Wednesday, September 9, 2015

To editors: an incoherent ramble in your honour



There's a very famous author out there who makes a lot more money than me, who, also famously, doesn't use an editor. And, as someone who's brain is currently mush thanks to spending the last few hours straight editing Darker Space, I get it. I do. Editing hurts my brain. But the simple fact that I can't remember my own name right now does not mean that I will ever think that editors are unnecessary. 

Because, frankly, I'm not that egotistical and I hope I never will be. There is always something I miss. There is always something my awesome beta readers miss. And there will always, in anything I do, be some way I can improve. 

Case in point: Darker Space. This is probably the most polished manuscript I've ever sent into an editor. God knows it should have been. I stared at it for long enough. 

And there was not a single page that came back without an edit on it. Sometimes it was just a comma, and sometimes it was a missing word, and sometimes it was just a "Um...you know this doesn't make sense, right?" 

When you're writing a thing, and when you've been staring at it for what feels like your entire life, your brain does this thing where it sees what you think you wrote, even though it turns out what you wrote was total gibberish. But it's not just that stuff an editor will fix it. You editor will tell you when a plot point simply doesn't make sense, or when a character suddenly acts like a completely different person with a completely different motivation, or (thanks, Katriena!) when a character thinks back to a particularly traumatic scene that happened earlier on, and apparently forgets the other guy specifically wasn't wearing boots. That's the sort of clanger that I didn't spot, but you can bet every reader would have! 

So yes, in some respects I hate editing. It's slow work, and it's not usually very exciting AND I'VE READ THIS S MANY TIMES I WANT TO PRINT IT OUT AND BURN IT UNDER THE LIGHT OF THE FULL MOON, but it's necessary. An editor is the person who takes your sometimes incomprehensible word vomit (and by your, of course I mean mine) and actually shapes it into a book. 

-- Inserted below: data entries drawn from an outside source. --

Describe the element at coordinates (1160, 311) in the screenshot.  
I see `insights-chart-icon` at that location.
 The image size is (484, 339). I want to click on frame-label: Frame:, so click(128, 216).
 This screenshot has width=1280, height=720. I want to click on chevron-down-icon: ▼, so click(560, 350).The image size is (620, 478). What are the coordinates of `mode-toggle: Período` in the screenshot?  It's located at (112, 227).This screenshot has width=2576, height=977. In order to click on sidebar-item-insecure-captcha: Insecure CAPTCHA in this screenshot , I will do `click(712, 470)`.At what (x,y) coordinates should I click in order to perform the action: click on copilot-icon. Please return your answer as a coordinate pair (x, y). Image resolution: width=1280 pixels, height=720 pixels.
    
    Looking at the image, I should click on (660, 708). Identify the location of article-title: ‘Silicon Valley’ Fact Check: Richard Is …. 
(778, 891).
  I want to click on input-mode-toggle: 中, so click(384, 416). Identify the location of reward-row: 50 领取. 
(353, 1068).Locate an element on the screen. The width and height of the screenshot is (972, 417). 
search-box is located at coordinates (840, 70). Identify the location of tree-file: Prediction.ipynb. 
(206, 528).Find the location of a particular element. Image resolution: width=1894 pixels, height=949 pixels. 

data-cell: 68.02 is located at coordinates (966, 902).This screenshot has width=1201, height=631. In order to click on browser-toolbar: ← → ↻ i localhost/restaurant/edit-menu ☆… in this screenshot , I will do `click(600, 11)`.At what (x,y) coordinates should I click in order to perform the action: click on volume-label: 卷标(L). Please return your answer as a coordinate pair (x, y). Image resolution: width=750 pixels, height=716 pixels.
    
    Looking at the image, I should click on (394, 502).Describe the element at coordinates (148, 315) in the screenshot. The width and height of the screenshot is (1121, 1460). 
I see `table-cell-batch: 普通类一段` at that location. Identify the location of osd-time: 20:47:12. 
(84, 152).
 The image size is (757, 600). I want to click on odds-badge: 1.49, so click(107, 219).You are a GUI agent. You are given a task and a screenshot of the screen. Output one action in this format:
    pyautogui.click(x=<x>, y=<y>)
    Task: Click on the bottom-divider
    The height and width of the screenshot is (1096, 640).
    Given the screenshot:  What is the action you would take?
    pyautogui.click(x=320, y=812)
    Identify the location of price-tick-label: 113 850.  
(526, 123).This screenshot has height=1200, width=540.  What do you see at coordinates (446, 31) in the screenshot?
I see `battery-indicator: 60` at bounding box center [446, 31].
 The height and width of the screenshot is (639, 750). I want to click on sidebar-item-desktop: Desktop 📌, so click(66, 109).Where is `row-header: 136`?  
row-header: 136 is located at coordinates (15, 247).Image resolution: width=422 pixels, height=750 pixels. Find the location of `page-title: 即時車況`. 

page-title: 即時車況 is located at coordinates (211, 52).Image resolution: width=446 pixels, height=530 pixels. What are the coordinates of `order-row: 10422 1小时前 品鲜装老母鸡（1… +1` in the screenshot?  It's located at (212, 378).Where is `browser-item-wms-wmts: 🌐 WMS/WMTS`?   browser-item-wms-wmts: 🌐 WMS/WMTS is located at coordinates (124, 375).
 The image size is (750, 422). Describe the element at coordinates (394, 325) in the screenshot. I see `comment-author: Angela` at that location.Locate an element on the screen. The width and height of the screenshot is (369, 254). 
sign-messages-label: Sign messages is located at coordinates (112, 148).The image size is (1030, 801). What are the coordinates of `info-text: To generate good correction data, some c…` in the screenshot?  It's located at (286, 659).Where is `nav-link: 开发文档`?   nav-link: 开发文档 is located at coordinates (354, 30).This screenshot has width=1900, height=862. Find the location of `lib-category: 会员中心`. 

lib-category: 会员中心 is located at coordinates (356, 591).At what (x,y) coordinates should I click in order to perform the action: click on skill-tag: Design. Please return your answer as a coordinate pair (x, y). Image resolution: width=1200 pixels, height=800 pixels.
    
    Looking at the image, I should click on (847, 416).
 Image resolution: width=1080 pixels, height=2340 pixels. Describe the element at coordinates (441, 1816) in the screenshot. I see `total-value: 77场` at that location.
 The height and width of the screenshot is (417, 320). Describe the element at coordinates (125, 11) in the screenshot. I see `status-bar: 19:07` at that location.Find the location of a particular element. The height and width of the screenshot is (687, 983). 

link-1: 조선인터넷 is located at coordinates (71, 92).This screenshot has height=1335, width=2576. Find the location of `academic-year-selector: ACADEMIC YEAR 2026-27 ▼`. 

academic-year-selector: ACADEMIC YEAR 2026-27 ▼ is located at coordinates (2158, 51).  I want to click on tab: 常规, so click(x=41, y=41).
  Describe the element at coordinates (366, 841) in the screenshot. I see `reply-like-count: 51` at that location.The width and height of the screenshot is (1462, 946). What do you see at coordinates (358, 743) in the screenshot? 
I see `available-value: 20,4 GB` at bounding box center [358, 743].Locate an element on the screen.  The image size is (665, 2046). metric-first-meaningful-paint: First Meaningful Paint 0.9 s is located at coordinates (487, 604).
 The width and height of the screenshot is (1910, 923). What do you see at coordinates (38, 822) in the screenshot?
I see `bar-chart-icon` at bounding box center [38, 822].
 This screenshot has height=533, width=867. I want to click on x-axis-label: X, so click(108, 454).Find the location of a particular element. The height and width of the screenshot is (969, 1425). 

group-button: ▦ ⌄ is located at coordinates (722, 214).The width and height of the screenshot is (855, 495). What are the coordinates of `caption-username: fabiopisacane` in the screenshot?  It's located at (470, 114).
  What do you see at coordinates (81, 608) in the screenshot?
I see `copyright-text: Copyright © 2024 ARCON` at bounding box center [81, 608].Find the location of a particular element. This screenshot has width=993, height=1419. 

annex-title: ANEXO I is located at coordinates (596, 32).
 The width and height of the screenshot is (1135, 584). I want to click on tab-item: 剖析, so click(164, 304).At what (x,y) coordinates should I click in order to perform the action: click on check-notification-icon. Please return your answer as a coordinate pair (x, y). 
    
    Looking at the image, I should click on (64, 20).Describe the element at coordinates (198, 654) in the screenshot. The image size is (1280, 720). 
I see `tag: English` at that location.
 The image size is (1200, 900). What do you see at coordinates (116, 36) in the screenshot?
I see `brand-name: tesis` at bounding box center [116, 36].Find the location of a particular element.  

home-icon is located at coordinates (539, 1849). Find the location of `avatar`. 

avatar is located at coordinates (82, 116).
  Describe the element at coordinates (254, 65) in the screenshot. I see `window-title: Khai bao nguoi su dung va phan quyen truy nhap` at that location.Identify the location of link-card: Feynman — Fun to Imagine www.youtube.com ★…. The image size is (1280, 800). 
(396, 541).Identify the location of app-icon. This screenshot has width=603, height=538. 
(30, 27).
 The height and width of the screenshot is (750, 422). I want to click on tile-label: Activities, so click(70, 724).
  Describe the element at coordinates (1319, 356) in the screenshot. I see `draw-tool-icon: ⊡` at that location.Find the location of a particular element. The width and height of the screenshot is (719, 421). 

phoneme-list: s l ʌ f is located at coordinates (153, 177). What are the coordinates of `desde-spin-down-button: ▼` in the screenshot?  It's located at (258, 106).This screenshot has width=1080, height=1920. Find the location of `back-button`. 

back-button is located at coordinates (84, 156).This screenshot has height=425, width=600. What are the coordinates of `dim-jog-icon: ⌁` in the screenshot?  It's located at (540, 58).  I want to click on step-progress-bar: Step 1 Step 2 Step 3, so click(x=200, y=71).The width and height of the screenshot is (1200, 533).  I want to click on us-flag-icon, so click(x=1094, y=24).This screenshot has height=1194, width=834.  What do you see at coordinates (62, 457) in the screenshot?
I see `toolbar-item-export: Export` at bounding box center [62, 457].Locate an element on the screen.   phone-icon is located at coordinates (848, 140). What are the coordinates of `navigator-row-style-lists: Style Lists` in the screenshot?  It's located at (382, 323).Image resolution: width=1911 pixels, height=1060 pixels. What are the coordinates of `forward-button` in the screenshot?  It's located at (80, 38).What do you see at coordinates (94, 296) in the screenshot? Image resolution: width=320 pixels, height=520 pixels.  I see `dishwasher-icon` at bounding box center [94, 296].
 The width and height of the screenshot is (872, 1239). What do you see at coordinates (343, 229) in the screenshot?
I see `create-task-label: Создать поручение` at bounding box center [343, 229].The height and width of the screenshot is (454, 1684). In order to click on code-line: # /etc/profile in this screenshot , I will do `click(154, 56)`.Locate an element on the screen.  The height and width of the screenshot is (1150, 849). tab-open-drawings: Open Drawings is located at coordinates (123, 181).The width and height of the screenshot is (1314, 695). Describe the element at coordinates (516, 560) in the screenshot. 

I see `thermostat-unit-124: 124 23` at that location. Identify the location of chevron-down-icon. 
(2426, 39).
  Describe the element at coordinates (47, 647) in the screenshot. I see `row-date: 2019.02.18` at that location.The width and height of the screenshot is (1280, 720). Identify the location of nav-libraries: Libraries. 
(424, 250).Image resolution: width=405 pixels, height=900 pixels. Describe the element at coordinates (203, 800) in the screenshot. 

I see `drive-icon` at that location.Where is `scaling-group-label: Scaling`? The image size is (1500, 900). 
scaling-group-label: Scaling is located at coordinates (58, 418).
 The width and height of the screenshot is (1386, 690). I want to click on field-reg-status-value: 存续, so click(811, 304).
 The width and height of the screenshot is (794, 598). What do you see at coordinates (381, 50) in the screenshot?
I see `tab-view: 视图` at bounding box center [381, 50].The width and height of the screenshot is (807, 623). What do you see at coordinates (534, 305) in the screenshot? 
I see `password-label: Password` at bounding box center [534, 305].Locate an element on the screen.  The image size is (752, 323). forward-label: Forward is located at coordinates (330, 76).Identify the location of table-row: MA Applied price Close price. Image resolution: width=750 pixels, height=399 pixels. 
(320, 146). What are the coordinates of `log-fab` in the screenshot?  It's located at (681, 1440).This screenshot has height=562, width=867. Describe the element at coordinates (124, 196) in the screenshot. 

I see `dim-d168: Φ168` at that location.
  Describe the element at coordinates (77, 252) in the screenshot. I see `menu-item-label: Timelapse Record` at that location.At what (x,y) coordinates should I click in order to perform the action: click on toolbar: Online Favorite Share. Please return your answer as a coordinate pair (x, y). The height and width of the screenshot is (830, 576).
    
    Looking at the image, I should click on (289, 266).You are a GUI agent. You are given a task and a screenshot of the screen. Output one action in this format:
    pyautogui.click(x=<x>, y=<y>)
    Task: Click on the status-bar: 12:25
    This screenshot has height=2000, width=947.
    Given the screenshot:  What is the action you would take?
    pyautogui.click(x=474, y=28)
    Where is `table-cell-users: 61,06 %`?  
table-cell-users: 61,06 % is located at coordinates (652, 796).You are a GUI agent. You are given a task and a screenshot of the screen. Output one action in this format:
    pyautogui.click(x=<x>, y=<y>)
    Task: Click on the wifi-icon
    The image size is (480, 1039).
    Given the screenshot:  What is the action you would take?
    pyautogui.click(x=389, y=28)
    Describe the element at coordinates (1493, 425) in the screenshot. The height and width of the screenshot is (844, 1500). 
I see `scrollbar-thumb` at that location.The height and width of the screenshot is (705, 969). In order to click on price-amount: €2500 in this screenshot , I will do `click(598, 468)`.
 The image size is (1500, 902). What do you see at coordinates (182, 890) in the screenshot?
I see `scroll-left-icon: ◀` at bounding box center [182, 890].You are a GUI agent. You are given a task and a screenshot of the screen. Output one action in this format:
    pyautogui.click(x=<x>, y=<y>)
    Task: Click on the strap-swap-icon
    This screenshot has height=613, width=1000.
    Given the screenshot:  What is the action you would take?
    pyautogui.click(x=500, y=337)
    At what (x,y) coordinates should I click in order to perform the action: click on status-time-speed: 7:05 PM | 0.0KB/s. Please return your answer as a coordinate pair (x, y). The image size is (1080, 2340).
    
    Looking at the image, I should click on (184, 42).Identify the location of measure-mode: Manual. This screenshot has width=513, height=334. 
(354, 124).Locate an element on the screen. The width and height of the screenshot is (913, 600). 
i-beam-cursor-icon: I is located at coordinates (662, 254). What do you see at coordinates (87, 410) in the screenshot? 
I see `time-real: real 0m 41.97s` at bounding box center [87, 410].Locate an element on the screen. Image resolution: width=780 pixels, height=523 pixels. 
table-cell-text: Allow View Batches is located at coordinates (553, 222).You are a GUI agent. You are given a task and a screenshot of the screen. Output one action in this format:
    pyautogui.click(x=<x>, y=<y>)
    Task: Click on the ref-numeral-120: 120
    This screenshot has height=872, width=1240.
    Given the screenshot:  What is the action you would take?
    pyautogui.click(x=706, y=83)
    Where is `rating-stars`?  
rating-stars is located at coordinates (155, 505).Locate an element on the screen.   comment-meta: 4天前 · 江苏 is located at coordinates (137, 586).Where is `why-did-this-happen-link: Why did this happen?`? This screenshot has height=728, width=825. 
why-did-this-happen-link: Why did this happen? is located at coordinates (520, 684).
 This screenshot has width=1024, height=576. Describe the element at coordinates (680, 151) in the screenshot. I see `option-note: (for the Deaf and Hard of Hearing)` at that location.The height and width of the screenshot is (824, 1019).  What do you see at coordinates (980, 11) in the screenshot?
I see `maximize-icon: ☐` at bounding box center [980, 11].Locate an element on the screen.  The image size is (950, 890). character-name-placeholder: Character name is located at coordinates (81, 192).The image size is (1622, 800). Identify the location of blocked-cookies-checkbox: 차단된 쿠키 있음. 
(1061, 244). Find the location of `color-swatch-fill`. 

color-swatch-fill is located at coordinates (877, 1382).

Editors are geniuses. They know what comma splices are and everything, whereas I have to Google it every time. 

Editors are magicians. They know what I'm saying even when, half the time, I wasn't that sure. 

And, incredibly, editors are modest. Okay, so writers are the ones that put the words on the page, but editors are the ones that make sure those words are publishable, and reach readers. And guess what? They don't take any of the credit? It's not their names on the covers. And that's kind of awesome. 

So yeah, I hope that I will never become the sort of writer who thinks she doesn't need an editor. If that ever happens, please slap me. 

There are probably at least three typos and a million extraneous commas in this blog post. I will never not need an editor.